Most homeowners who have a mortgage will be required by their mortgage company to have an escrow account.
Your monthly mortgage statement will break down your payments into principal, interest, and escrow.
What is a mortgage escrow account? Why is it necessary?
A mortgage escrow account is like a savings account. Depending upon the sort of mortgage you have on your home, it is likely a requirement of your loan documents.
An FHA loan, for example, requires an escrow account.
The escrow account ensures that your mortgage company’s collateral is protected. That collateral is your home. Your home will secure your obligation to make the mortgage payment every month with the threat of foreclosure, negative credit reporting, and possible other collection efforts.
If you don’t make your mortgage payment, the lender can foreclose and take possession of your home or sell your home to a buyer at a foreclosure sale.
However, your home is not worth much to the mortgage company if your home is sold for taxes, because you forgot to pay your property taxes.
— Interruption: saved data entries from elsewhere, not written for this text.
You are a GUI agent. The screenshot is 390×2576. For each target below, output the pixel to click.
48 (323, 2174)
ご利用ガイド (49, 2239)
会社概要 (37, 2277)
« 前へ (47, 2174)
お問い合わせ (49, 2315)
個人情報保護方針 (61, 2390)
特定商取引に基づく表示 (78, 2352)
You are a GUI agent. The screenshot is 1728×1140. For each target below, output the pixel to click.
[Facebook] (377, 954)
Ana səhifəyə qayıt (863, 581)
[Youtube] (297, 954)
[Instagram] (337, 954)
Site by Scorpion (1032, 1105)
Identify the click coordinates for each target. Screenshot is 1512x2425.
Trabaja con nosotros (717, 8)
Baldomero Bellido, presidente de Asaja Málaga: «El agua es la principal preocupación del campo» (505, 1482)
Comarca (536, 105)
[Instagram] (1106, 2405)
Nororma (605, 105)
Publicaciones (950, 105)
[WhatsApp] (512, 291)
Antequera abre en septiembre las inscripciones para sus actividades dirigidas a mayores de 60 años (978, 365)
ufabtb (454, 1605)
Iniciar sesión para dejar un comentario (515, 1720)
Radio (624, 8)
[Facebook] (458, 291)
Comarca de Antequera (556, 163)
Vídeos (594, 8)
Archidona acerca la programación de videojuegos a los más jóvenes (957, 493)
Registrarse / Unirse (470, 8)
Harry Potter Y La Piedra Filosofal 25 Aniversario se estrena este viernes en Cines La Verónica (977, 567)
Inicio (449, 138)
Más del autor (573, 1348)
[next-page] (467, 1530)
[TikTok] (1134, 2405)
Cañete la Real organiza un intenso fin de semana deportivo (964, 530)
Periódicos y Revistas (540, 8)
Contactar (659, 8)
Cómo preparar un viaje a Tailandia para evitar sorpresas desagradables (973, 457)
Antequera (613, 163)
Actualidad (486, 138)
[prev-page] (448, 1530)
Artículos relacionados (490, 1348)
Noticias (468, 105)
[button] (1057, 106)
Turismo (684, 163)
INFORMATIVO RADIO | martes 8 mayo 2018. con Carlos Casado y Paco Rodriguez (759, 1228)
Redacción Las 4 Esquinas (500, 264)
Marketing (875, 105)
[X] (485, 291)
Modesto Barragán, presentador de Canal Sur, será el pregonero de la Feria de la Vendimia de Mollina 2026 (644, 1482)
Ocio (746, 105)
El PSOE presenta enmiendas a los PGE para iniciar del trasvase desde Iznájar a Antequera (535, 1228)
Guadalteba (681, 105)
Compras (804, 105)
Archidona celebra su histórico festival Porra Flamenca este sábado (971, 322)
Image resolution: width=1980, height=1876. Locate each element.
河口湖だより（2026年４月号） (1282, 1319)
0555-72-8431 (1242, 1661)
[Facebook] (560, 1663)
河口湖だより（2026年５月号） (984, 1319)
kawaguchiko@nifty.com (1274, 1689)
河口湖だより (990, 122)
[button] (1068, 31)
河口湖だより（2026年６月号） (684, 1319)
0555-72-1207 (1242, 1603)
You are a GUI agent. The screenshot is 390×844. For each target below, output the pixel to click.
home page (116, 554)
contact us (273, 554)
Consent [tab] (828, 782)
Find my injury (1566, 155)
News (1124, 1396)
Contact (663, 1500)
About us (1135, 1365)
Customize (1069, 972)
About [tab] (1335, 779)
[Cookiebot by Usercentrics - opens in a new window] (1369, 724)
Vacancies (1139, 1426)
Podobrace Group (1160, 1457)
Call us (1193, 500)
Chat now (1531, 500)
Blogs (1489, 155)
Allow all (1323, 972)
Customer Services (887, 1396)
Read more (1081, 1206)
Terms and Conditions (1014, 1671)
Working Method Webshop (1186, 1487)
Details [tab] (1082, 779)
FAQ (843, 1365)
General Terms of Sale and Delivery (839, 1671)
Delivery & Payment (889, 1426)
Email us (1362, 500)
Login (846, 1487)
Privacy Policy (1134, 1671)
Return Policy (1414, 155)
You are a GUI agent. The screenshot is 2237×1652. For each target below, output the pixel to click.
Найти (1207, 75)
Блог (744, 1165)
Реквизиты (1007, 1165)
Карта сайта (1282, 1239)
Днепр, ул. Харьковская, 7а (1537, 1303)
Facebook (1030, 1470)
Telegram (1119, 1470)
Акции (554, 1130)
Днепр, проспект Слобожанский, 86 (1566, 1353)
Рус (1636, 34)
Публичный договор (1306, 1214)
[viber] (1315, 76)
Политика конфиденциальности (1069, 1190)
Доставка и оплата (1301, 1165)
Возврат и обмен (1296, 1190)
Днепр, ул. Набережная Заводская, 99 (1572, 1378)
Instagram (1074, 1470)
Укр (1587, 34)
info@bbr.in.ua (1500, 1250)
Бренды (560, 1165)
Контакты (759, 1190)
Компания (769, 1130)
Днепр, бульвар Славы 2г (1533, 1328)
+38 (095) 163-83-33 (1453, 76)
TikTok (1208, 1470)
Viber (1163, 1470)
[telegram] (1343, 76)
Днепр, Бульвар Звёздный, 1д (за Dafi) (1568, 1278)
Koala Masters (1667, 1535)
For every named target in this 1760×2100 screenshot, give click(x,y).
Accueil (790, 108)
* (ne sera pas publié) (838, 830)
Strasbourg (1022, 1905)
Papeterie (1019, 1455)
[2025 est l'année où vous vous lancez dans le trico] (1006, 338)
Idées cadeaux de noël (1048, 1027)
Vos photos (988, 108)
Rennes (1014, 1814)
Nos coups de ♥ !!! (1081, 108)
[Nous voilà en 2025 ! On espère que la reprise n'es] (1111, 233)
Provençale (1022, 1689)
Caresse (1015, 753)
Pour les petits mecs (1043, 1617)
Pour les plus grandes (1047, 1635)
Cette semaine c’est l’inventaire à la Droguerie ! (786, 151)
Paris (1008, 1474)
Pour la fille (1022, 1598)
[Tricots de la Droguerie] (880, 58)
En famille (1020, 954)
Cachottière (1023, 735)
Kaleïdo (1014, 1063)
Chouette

Your mortgage company would be in a bad spot if your home burns down and your homeowner’s insurance lapsed because you did not pay the insurance premiums.
The escrow account takes the responsibility for payment of insurance premiums and property taxes out of the homeowner-borrower’s hands to ensure that this does not happen.
How does the mortgage escrow account work?
Your mortgage servicer takes a portion of your monthly payment and places it into a separate account.
As your property taxes and homeowner’s insurance throughout the year become due, the servicer uses those funds to pay your property taxes or your insurance premiums.
If managed properly, the mortgage escrow account process provides security for everyone involved and makes maintenance of insurance and property tax obligations easy for the homeowner.
The escrow account is established when the home is purchased, or when the mortgage is refinanced.
At closing, the escrow account is funded by a portion of the closing proceeds so that the account is automatically funded for the first year of homeownership, even before any mortgage payments are made.
What law governs these accounts?
These accounts are governed by RESPA, the Real Estate Settlement and Procedures Act, and the loan documents.
RESPA sets forth procedures regarding the amount of money that must be in the account, the required minimum balance, how often the mortgage servicer must perform an escrow analysis, and how the escrow account analysis results are provided to the homeowner.
Typically, escrow accounts must be reviewed by your mortgage company once per year.
RESPA requires that when there is a surplus in your escrow account of $50.00 or more, the funds must be repaid to you, or you must be offered an option for refund. A surplus can occur when a homeowner has paid too much money into the account in a given year.
Secondly, if the account suffers a shortage, your mortgage payment must increase for the following year. This can occur when your taxes or insurance premiums increase.
Much litigation has occurred over the mortgage servicers’ calculation of escrow account balances.
Escrow accounts become further complicated when the homeowner files a Chapter 13 bankruptcy.
When a Chapter 13 bankruptcy is filed, the mortgage may be paid through a Chapter 13 payment plan, or it may continue to be paid directly by the debtor-homeowner, depending on the specifics of his or her Chapter 13 proceeding.
In either case, when this occurs, not only RESPA but the U.S. Bankruptcy Code, the Federal Rules of Bankruptcy Procedure, Local Bankruptcy Court Rules and other Federal and State laws will govern the mortgage balance, mortgage payment, the mortgage escrow account, and the reporting requirements for all of these things.
In other words, escrow accounting becomes even more complicated.
When the Chapter 13 bankruptcy ends and the servicing of the mortgage is transferred from one servicing entity to another, it gets worse.